### TASK PROMPT
Scan the entries below for the word "Ploiesti", then copy each line that holds it.

### RECORDS

+===+

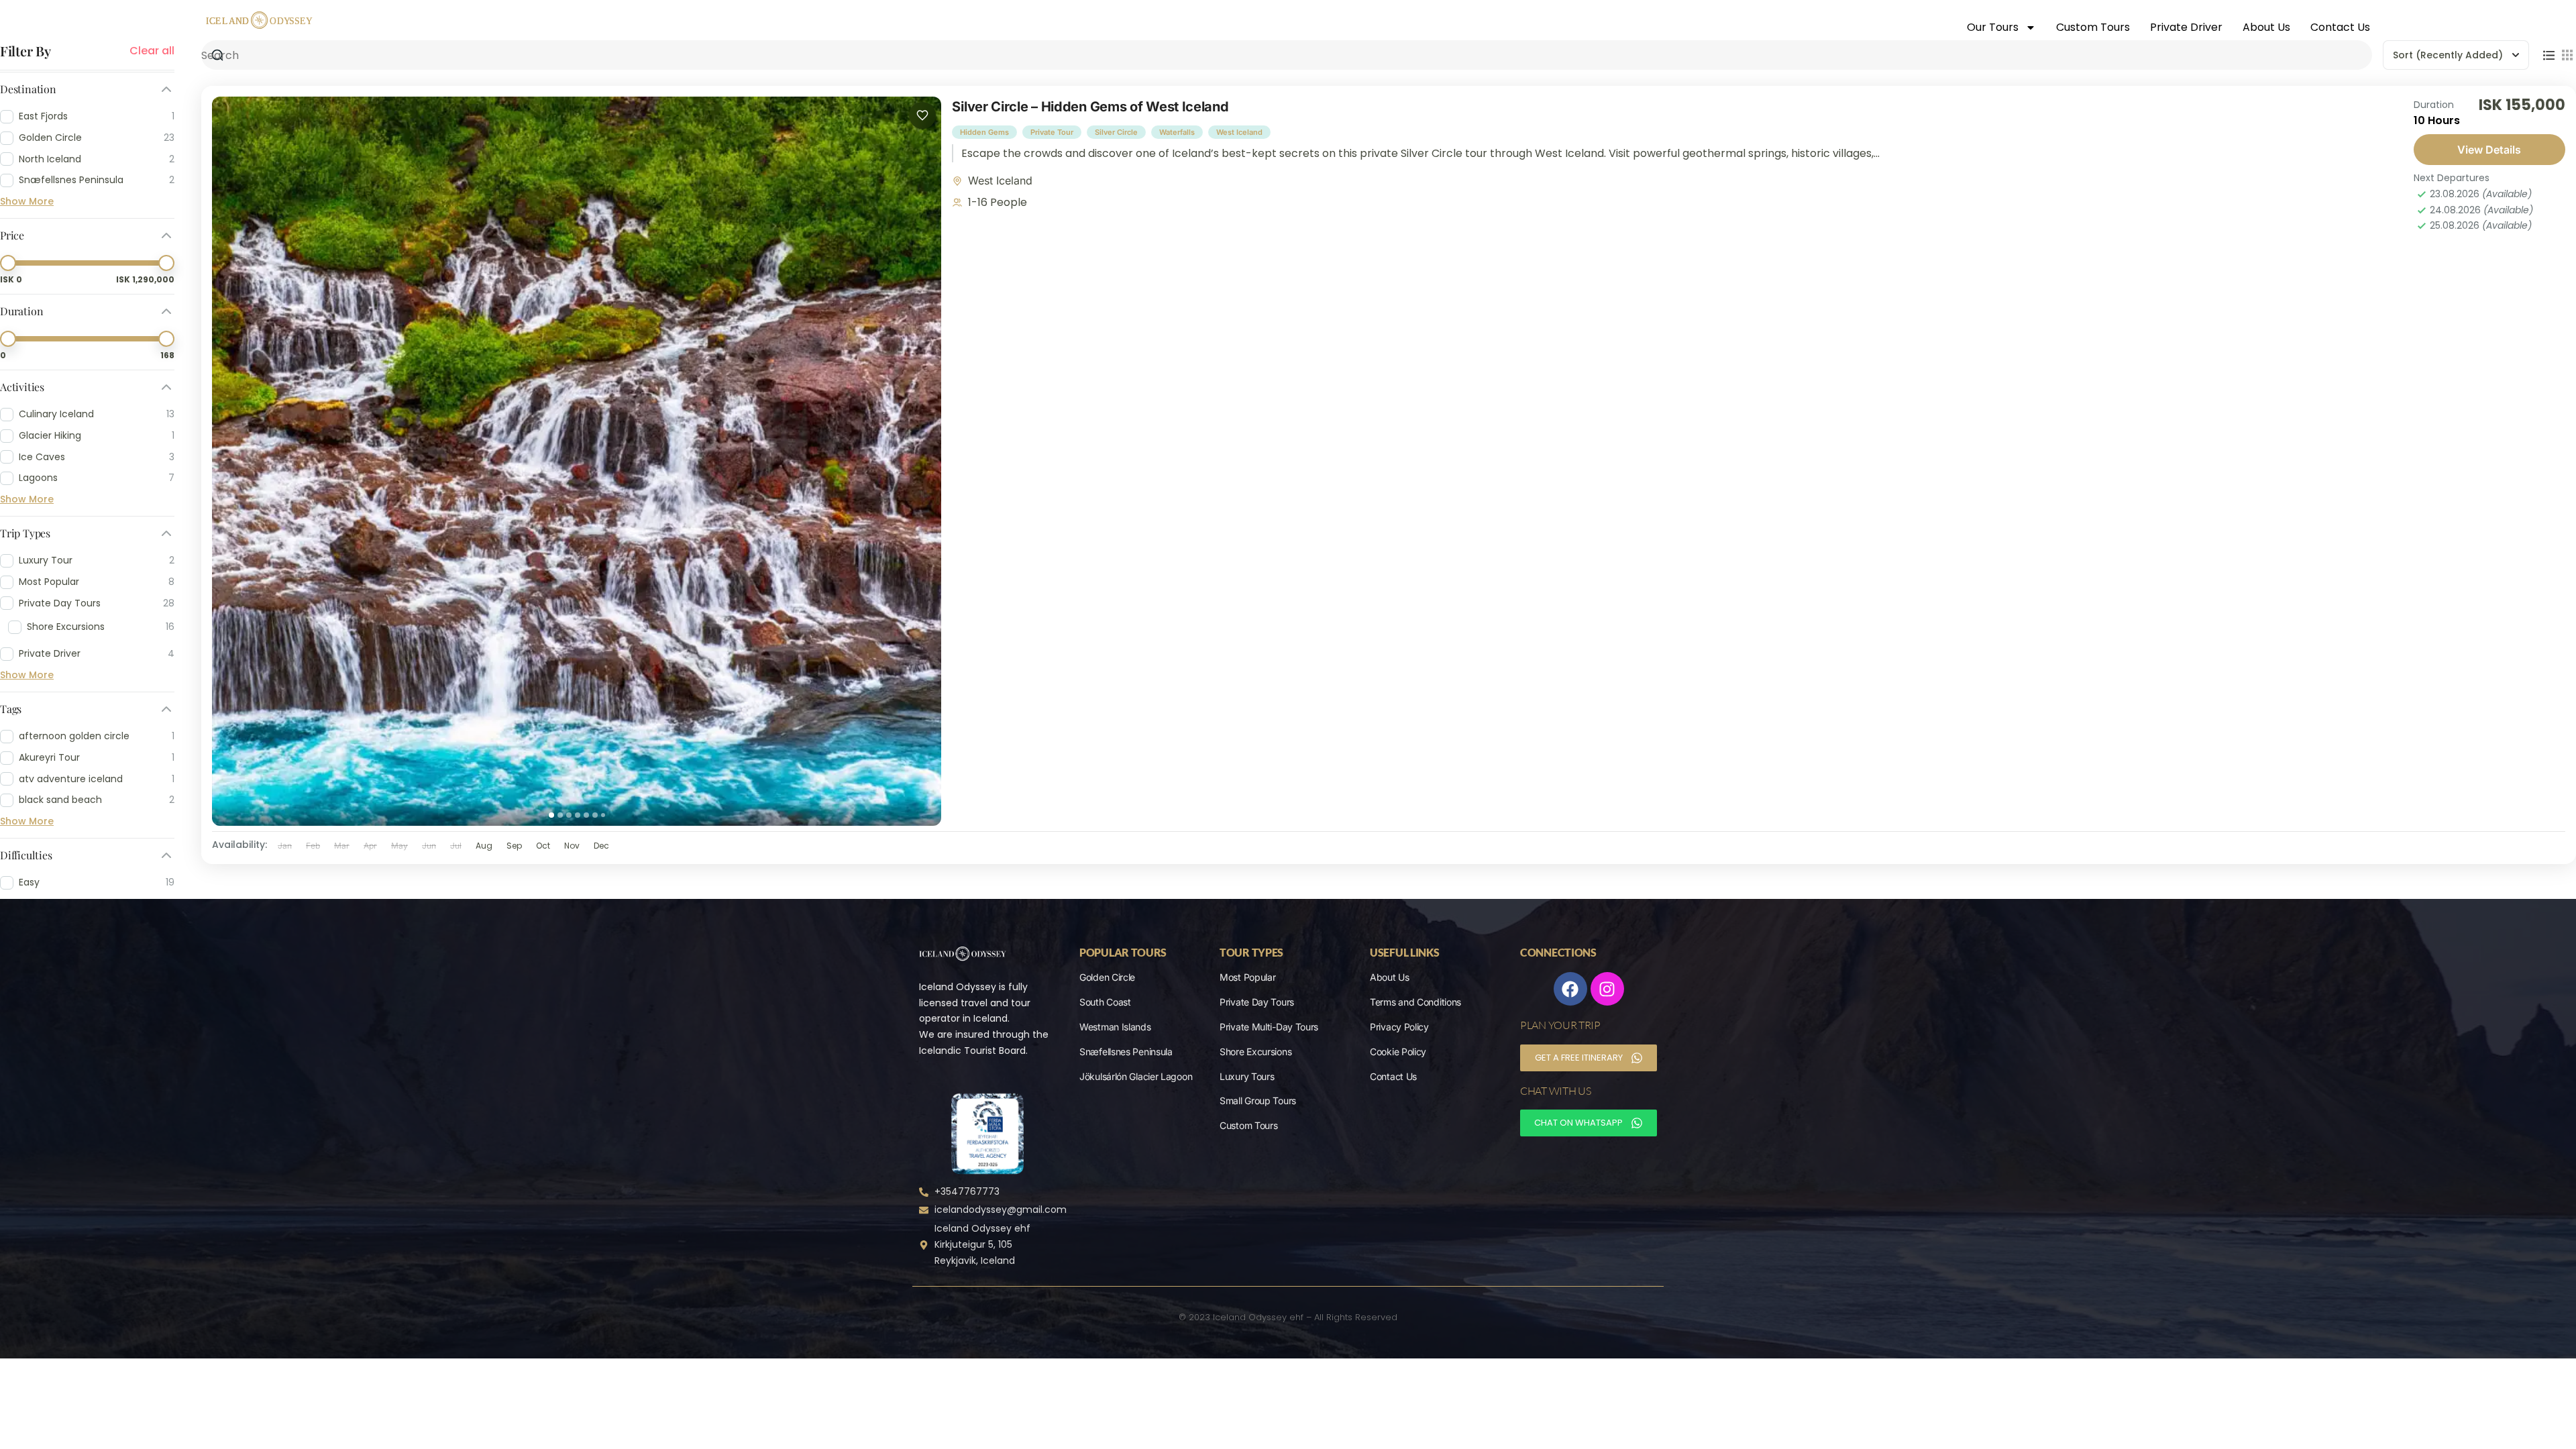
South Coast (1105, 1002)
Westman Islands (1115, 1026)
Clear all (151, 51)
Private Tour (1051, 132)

+===+

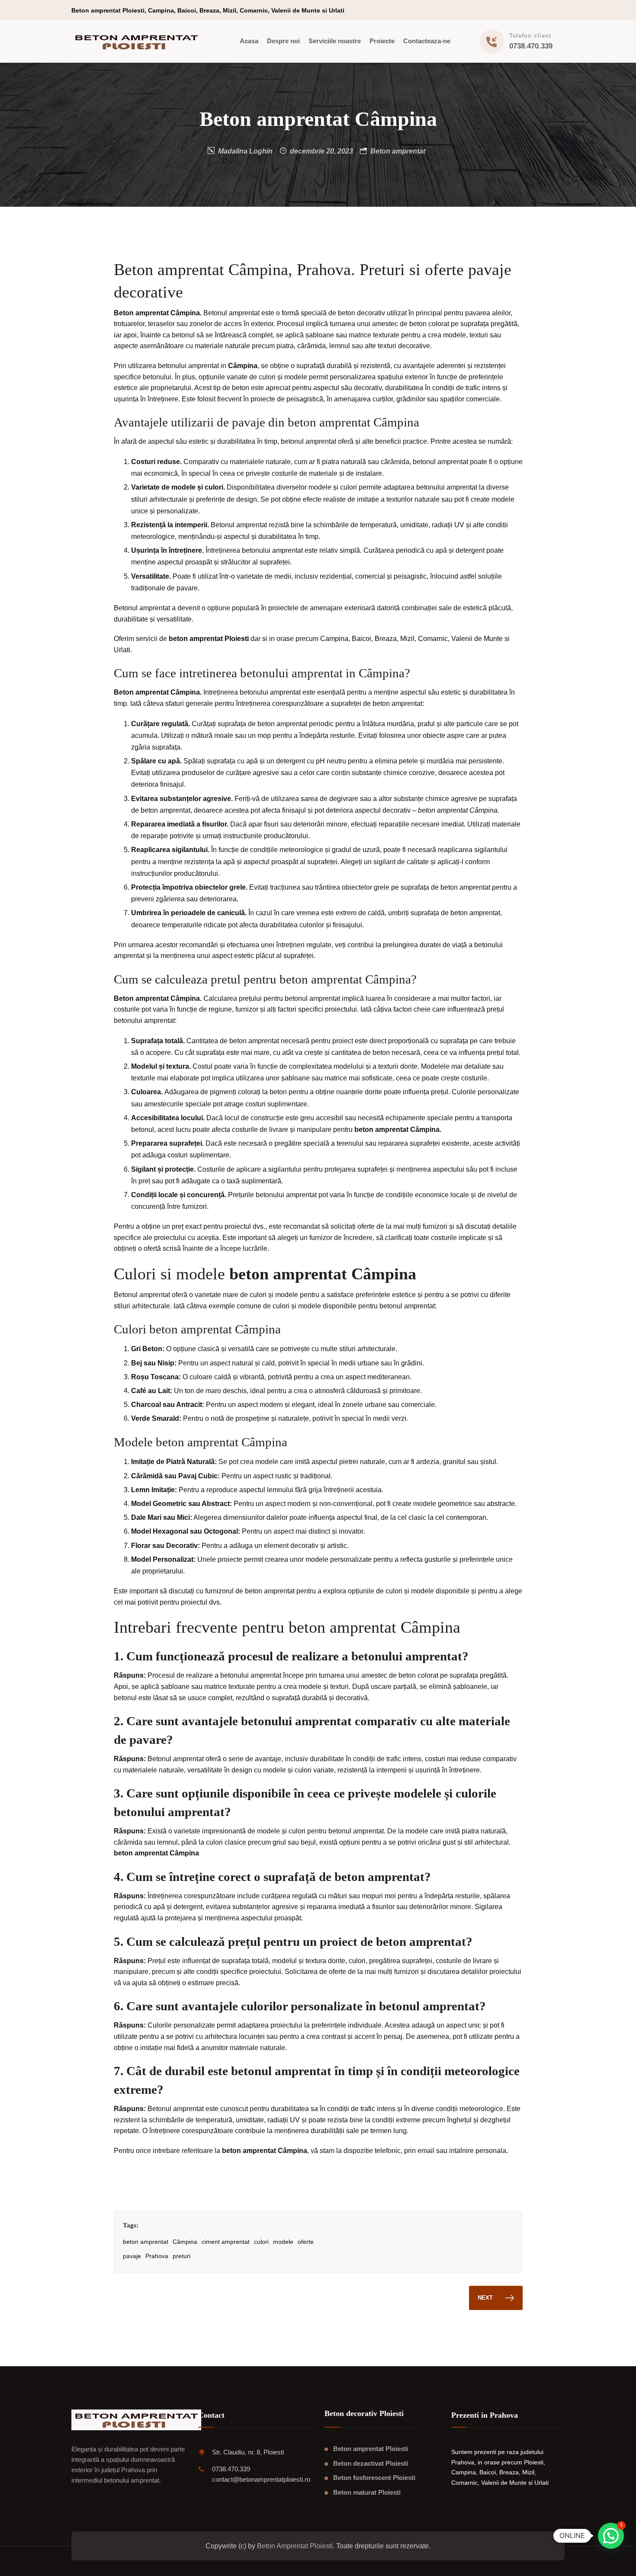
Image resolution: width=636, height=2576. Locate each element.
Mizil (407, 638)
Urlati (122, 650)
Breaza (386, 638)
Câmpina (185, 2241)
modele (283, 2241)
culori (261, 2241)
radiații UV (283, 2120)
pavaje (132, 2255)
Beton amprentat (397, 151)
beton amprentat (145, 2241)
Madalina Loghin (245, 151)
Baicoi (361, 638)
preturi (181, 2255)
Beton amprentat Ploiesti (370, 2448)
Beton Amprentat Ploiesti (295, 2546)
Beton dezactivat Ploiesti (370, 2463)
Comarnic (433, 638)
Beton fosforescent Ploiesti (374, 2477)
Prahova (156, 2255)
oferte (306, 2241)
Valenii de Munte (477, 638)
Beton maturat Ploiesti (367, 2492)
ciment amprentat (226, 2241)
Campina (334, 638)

+===+

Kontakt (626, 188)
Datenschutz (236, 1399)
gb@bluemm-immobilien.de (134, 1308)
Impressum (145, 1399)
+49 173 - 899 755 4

+===+

### OUTPUT FOR THIS TASK
Beton amprentat Ploiesti (370, 2448)
Beton Amprentat Ploiesti (295, 2546)
Beton dezactivat Ploiesti (370, 2463)
Beton fosforescent Ploiesti (374, 2477)
Beton maturat Ploiesti (367, 2492)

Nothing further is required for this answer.